Authorities in Bosnia and Serbia said they had recovered the skeletal remains of at least 97 people from a lake
Sarajevo: Authorities in Bosnia and Serbia said yesterday they had recovered the skeletal remains of at least 97 people from the banks of a border lake that was partially drained this summer for maintenance.
Officials from the Bosnian and Serbian Commissions for Missing Persons said 372 bone fragments were found on the Bosnian bank of Perucac lake and 79 on the Serbian side.
By counting the right femurs recovered, experts determined the bones belonged to at least 97 people — victims primarily of the wars that accompanied the break-up of Yugoslavia. But authorities said only DNA analysis will reveal the total number and identities of the dead.
Most were killed by Serbs in the nearby town of Visegrad at the start of the 1992-1995 Bosnian War. But on the Serbian side experts found the remains of what they presume to be 11 Albanians killed during the Kosovo war in 1998-1999.
Some 1,000 people went missing in and around Visegrad — almost all of them Bosnian Muslims who were killed and thrown from a bridge over the Drina river. Their bodies lodged in the banks of the artificial lake, a dammed section of the Drina, a few kilometres downstream.

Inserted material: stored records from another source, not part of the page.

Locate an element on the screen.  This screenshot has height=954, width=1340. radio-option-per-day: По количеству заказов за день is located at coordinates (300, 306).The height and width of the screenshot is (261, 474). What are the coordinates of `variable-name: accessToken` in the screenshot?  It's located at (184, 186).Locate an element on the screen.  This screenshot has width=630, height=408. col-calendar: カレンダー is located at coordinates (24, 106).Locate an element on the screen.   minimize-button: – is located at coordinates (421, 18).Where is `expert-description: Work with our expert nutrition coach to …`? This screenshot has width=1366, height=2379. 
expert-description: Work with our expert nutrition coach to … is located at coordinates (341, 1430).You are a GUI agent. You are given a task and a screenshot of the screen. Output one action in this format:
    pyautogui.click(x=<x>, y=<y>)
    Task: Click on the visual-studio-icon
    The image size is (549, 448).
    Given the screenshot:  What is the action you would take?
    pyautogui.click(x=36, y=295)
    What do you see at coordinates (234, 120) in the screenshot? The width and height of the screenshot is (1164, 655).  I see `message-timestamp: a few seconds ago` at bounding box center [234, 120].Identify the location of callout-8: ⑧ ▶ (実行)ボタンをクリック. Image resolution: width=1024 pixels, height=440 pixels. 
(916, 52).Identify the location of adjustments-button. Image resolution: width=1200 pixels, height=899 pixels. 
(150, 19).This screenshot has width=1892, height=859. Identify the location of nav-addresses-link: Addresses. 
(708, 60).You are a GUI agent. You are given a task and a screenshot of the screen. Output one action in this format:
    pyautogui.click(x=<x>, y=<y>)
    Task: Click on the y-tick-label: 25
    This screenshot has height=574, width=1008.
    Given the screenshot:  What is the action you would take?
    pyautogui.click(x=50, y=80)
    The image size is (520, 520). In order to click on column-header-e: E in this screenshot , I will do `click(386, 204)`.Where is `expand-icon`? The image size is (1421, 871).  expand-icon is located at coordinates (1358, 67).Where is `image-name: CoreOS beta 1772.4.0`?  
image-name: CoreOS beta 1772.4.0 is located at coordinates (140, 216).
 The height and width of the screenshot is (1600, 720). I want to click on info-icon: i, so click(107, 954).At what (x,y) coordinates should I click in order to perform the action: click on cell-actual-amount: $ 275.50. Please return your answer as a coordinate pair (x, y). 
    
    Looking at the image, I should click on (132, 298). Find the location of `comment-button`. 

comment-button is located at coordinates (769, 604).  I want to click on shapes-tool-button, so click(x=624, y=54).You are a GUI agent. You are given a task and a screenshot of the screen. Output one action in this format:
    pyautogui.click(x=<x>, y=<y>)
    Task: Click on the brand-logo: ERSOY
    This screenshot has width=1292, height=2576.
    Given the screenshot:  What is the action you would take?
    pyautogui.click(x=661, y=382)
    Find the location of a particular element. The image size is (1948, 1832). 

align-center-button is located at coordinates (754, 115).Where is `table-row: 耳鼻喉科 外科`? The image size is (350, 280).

"We presume that at least one-third of the missing will be found this way but the chances are minimal that the others who ended up in the Drina river will ever be recovered," said the head of the Bosnian Commission for Missing Persons, Amor Masovic. The lake's water level is lowered for maintenance every 30 years.
Frequent killings
The killings in Visegrad were so frequent and so numerous that the management of the hydroelectric plant across the border in Serbia appealed in 1992 over the radio for whoever in Bosnia was responsible to stop throwing bodies into the lake because they were clogging up the dam's culverts.
Now, 18 years later, experts from the two countries are looking for the remains together. Authorities in Serbia postponed refilling the lake long after maintenance was done to allow more bodies to be recovered.